In this part of the exercise we are going to put our pretrained model to good use by employing it in a cooperative workflow.
To this end we gonna build a minimal cooperative machine learning using interface in this python notebook.
Our user interface will consist of the following components:

* (optional) A progressbar to keep to motivation up
* A slider to set a high confidence threshold
* A slider to set the mid confidence threshold
* Some radio buttons to choose the label
* A button to save the annotation and label and show the next image
* A button to retrain our model
* A button to use our model to predict our dataset

The final our UI should look a like this:

![img](https://hcm-lab.de/cloud/index.php/s/ak3txGXepnt9NxS/preview)

The 'retrain' button should call the `train_loop()`  function from before to retrain the model on all labeled data.
The 'predict' button should create a list of predictions for all unlabeled images.
All predictions that are above the high confidence threshold, set by the respective slider, should be automatically accepted as correct label and copied to the respective folders in the training data folder.
Additionally you should implement a garbage label to delete unfitting images.
Potential reasons to consider an Image as garbage are if no Pokemon is visible, too many Pokemon are visible, non of the Pokemon we want to train are visible, the Imagefile is broken etc.
When you are pressing the 'next' button the current image should be copied to the right folder in the training dataset, depending on the current value of the radio button.
Afterwards the next image should be chosen from all predicted images, where the confidence is greater or equal than the value set by the mid_threshold slider.
The current value of the radiobutton should then be set to the prediction for this respective image.
Optionally you can also implement a progressbar to track your progress for you annotations.

You can use the ipywidgets library to create the UI.
You can find an IPython tutorial [here](https://towardsdatascience.com/interactive-controls-for-jupyter-notebooks-f5c94829aee6) and the api documentation [here](https://towardsdatascience.com/interactive-controls-for-jupyter-notebooks-f5c94829aee6).
Note, that Pycharm might not play well with the the widgets in all scenarios.

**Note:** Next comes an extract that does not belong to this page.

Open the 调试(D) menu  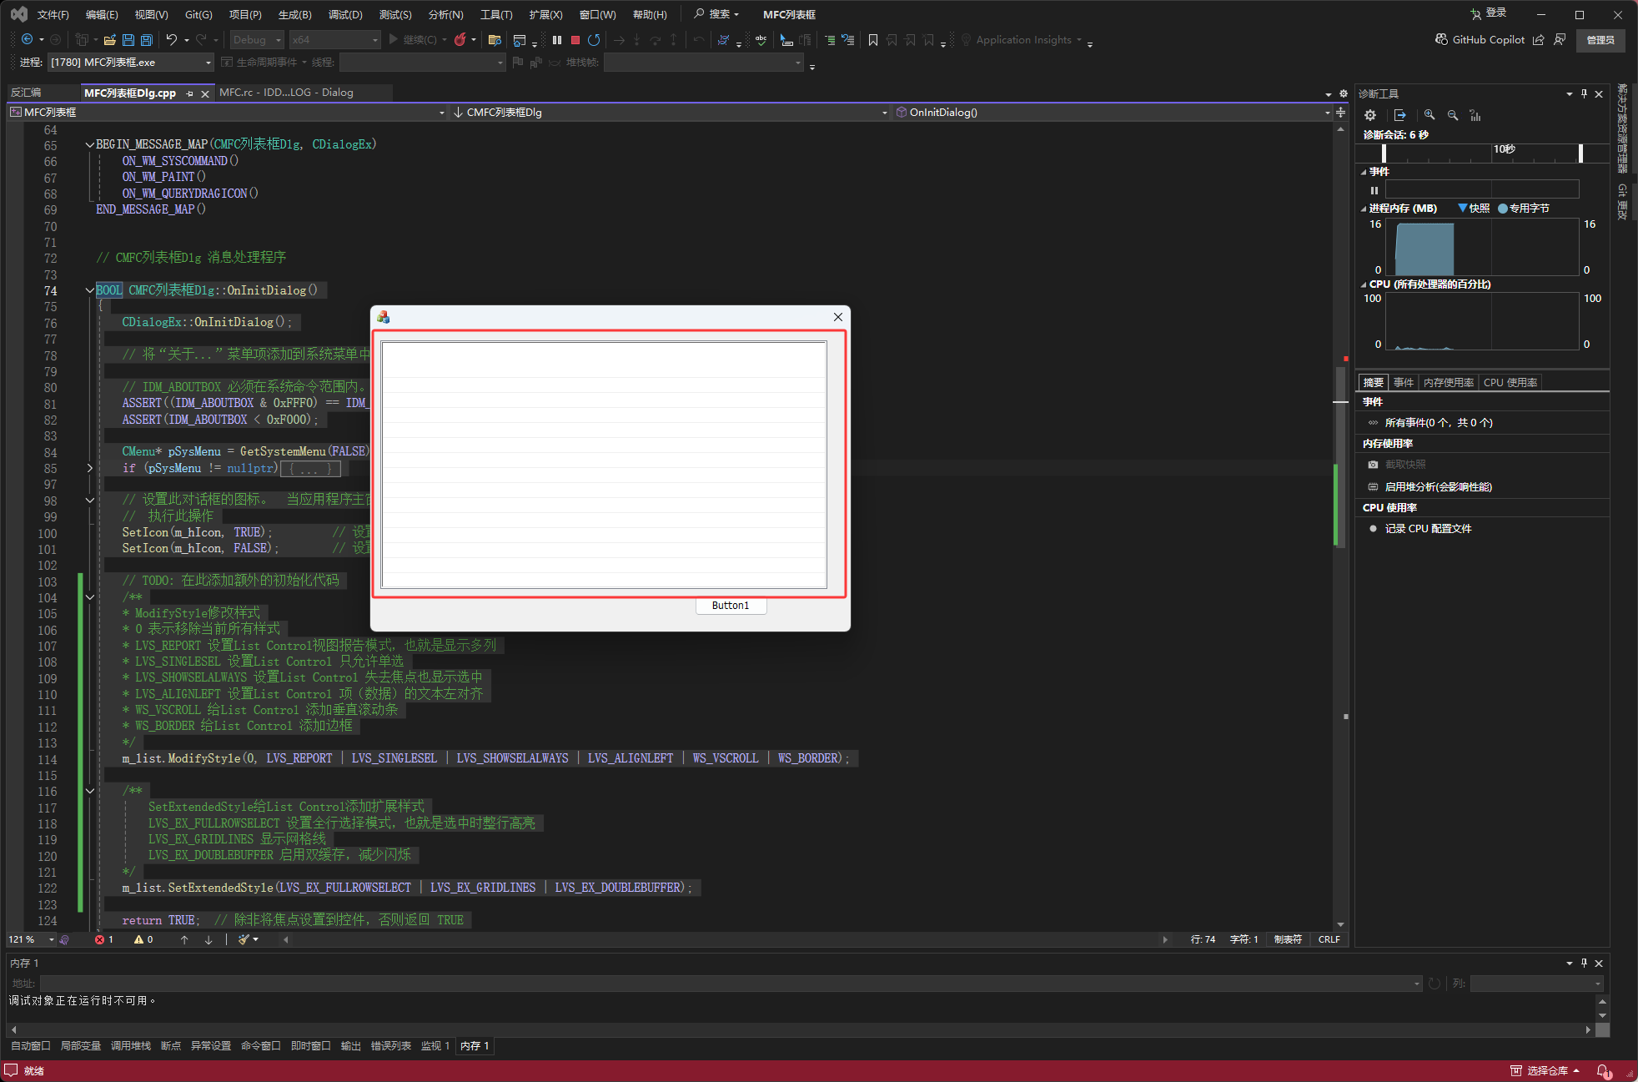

It's best to view them in the browser by visting: http://localhost:8888 after you started your notebook.

In [None]:
# 13. Build UI

## 4. repeat(annotate, train, predict)
After you are done creating the UI, we are now going to label the whole dataset together with our model.
To this end use your model to predict and improve iteratively in the following manner:

Set the high confidence slider to a value greater or equal than 0.95 and the mid confidence slider to at least 0.8

Repeat 3 times:

* Call automatic prediction
* Check images that have been above the maximum confidence threshold manually by looking at the content of the respective folders. Make corrections if necessary.
* Annotate remaining images that have been over the mid confidence score
* Retrain you model

Do you notice any change in the amount of images you have to annotate each time?

Repeat till all data is annotated:

* Call automatic prediction
* Annotate remaining images that have been over the mid confidence score
* Retrain you model
* Adjust both confidence scores based on how much you trust your model

Describe your subjective impression of the annotation process. Did you have the feeling, that the cooperative workflow is helpful?